In the aftermath of Saber’s separation due to Embracer’s recent struggles, it might be easy to expect someone like Saber Interactive CEO (and owner, via holding company Beacon Interactive) Matthew Karch to be a bit gleeful, or even spiteful. But he’s not.
Speaking to IGN earlier this week, Karch comes off more content than anything. He says the departure was bittersweet, so while he’s satisfied with his decision, he’s also equally happy with the winding pathway he and Embracer took to get there. Karch tells me he has no regrets about being acquired by Embracer to begin with. “For the most part it turned out as I had imagined, at least for the first couple of years.”
We wind back the clock a little. In February of 2020, when Embracer acquired Saber for $525 million, the publisher was actively growing. It had just acquired Bigmoon Entertainment the previous October, and launched World War Z to major success. Karch says he and his fellow co-founder, Andrey Iones, knew they had two options. They could keep moving on their current path by making a World War Z 2 and acquiring even more licenses to make games with; or they could find a partner that would “be supportive of our ambitions to replicate what we thought we were successful at doing, and to find a way to increase the speed at which we could develop product and bring content to market.”
“And that's pretty much what's happened,” Karch says.
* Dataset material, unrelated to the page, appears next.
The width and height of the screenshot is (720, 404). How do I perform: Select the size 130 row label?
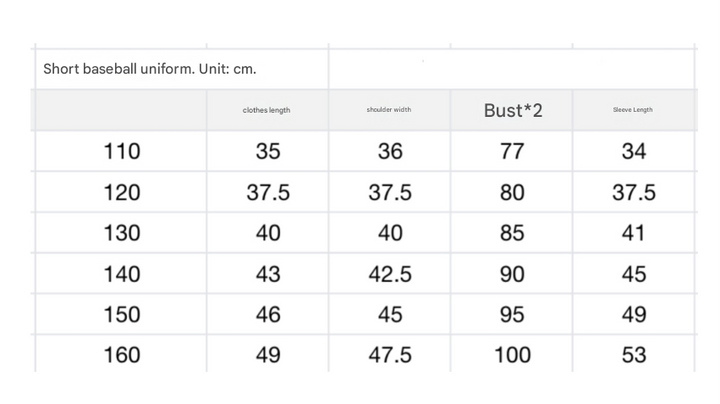click(122, 233)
Embracer’s strategy at the time was, per Karch, one of acquisition. He compares the company to Pac-man “gobbling up everything on the screen.” But this was fully in line with Saber’s wishes, too. Under Embracer, Saber picked up Metro developer 4A Games, New World Interactive, 34BigThings, Mad Head Games, Nimble Giant Entertainment, Snapshot Games, 3D Realms, Slipgate Ironworks, SmartPhone Labs, Demiurge Studios, Fractured Byte, Bytext, DIGIC Pictures, Shiver Entertainment, and Zen Studios. It also briefly oversaw Aspyr, though Aspyr was acquired directly by Embracer itself.